Assigned task —
Omitting all images, output the entries that follow exactly as written.

Pixel coordinate grounding data —

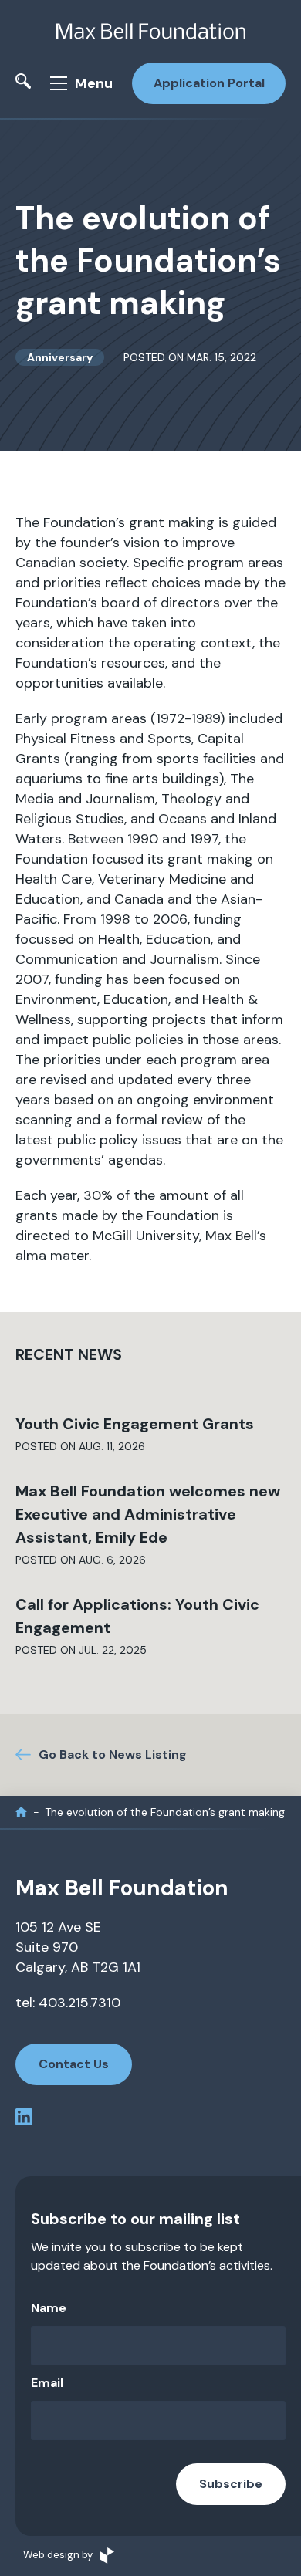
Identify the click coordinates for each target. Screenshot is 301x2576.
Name (48, 2308)
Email (47, 2383)
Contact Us (74, 2064)
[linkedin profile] (23, 2119)
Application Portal (209, 83)
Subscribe (230, 2484)
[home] (21, 1812)
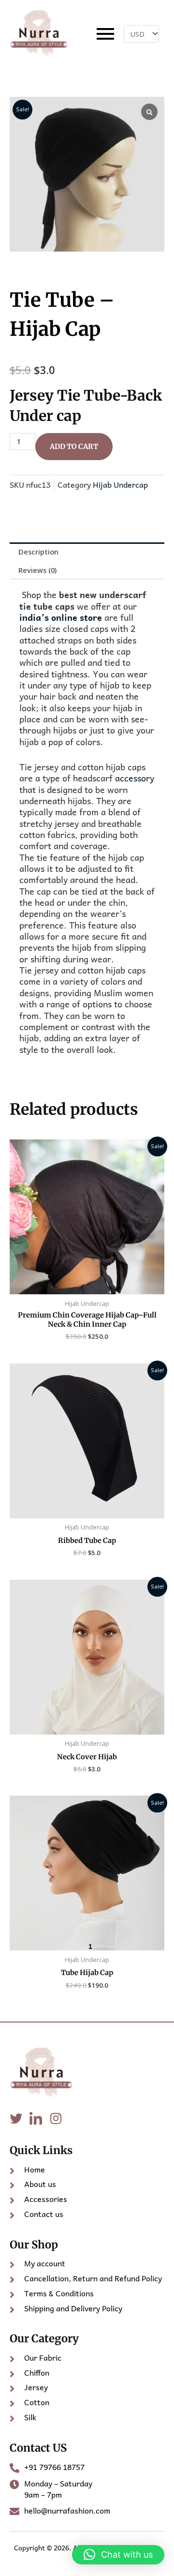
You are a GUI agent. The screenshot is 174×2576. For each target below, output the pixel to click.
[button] (118, 2554)
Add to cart (74, 446)
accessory (133, 778)
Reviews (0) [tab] (37, 570)
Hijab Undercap (120, 484)
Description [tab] (38, 551)
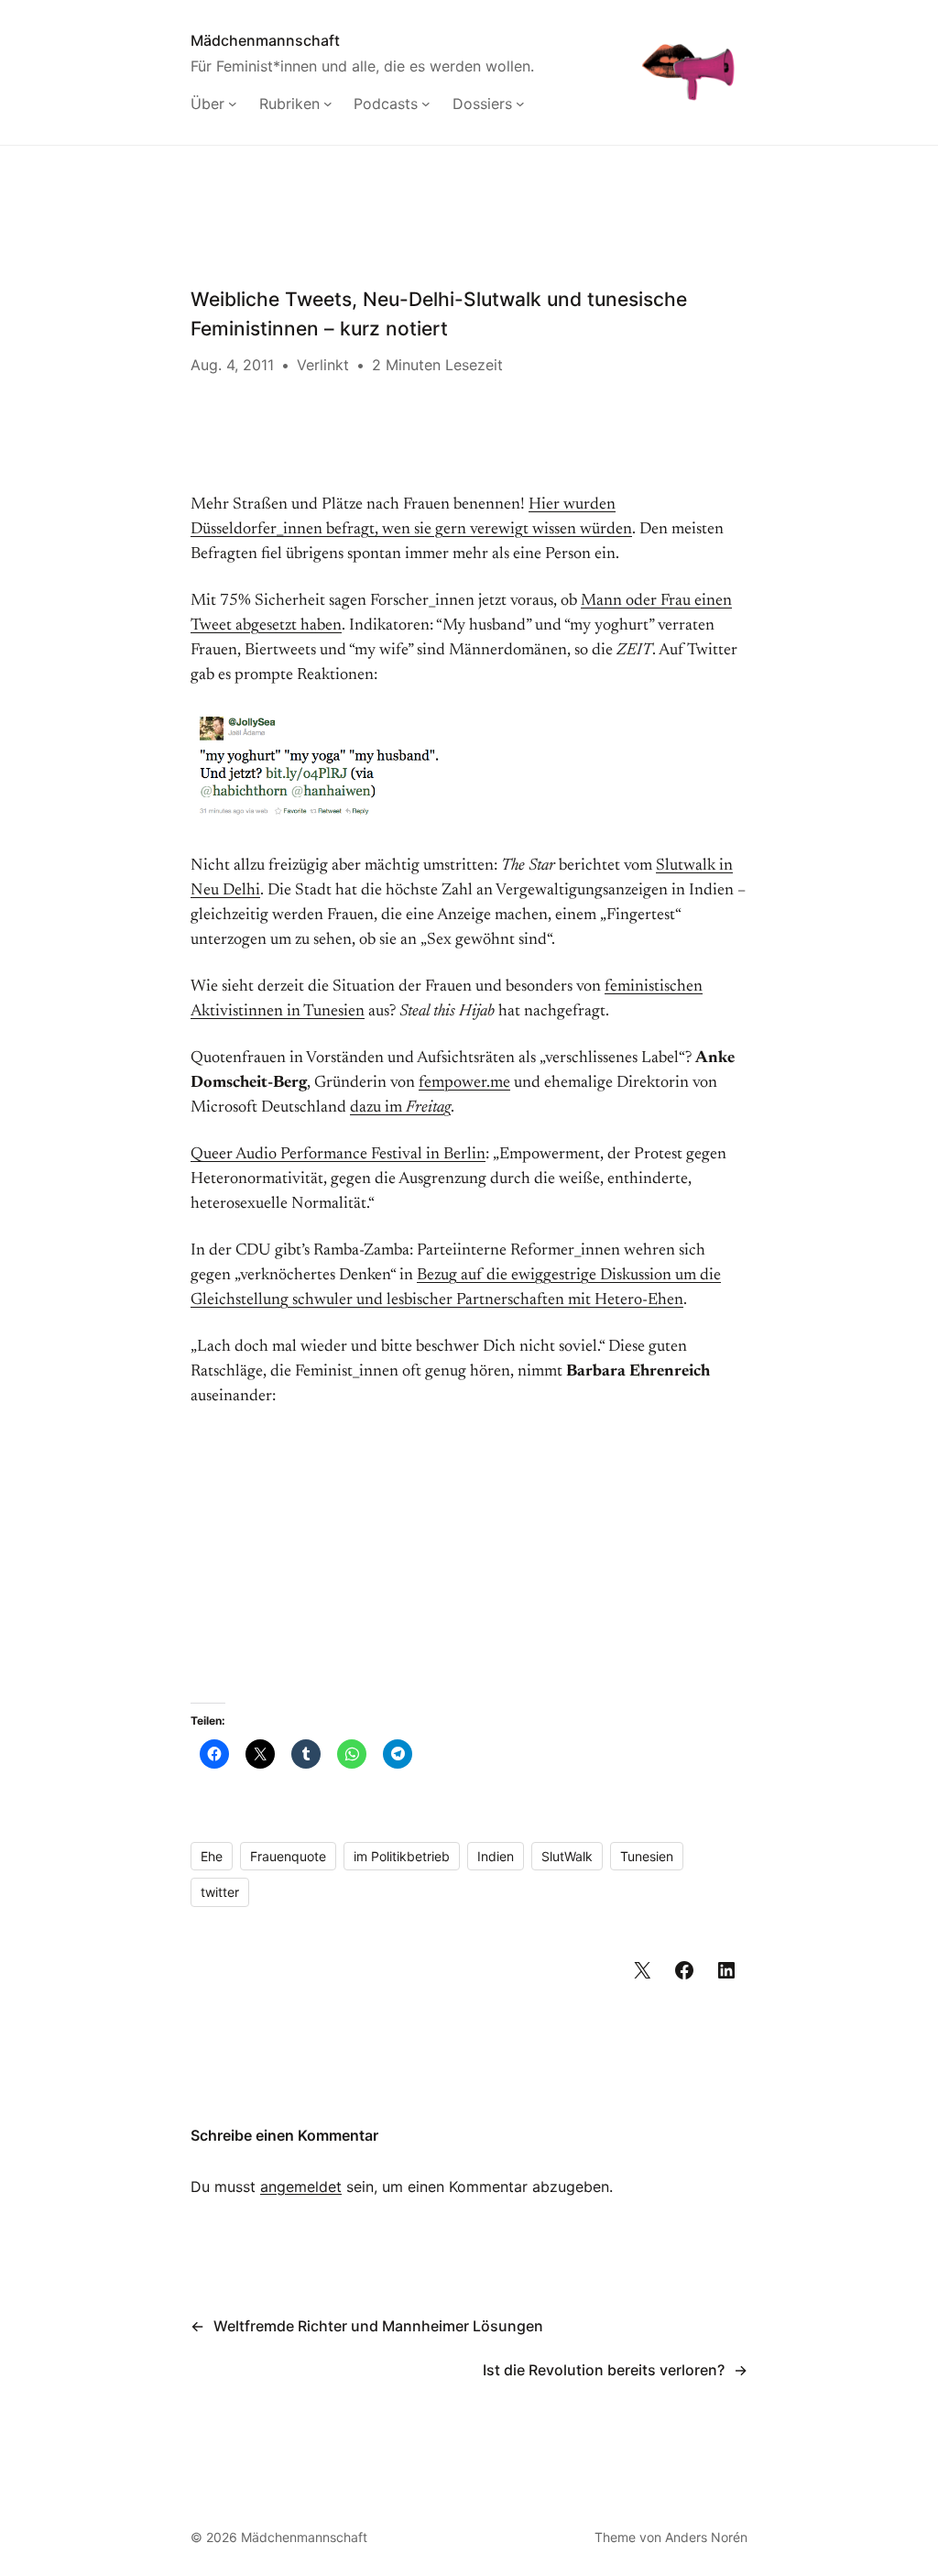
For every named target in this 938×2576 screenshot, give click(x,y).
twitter (220, 1892)
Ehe (212, 1856)
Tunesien (646, 1856)
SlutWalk (567, 1856)
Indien (495, 1856)
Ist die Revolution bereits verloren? (604, 2370)
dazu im (400, 1108)
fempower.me (464, 1083)
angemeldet (301, 2186)
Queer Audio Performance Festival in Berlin (338, 1154)
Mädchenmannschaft (265, 40)
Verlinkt (323, 365)
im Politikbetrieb (402, 1856)
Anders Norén (706, 2537)
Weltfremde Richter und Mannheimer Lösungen (378, 2326)
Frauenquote (288, 1856)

Answer for this exercise —
Identify the click coordinates for each target. Screenshot is 301x2576.
Name (48, 2308)
Email (47, 2383)
Contact Us (74, 2064)
[linkedin profile] (23, 2119)
Application Portal (209, 83)
Subscribe (230, 2484)
[home] (21, 1812)
You are a GUI agent. The screenshot is 174×2576. For each target below, output the pixel to click.
[button] (118, 2554)
Add to cart (74, 446)
accessory (133, 778)
Reviews (0) [tab] (37, 570)
Hijab Undercap (120, 484)
Description [tab] (38, 551)
For every named target in this 938×2576 screenshot, give click(x,y).
twitter (220, 1892)
Ehe (212, 1856)
Tunesien (646, 1856)
SlutWalk (567, 1856)
Indien (495, 1856)
Ist die Revolution bereits verloren? (604, 2370)
dazu im (400, 1108)
fempower.me (464, 1083)
angemeldet (301, 2186)
Queer Audio Performance Festival in Berlin (338, 1154)
Mädchenmannschaft (265, 40)
Verlinkt (323, 365)
im Politikbetrieb (402, 1856)
Anders Norén (706, 2537)
Weltfremde Richter und Mannheimer Lösungen (378, 2326)
Frauenquote (288, 1856)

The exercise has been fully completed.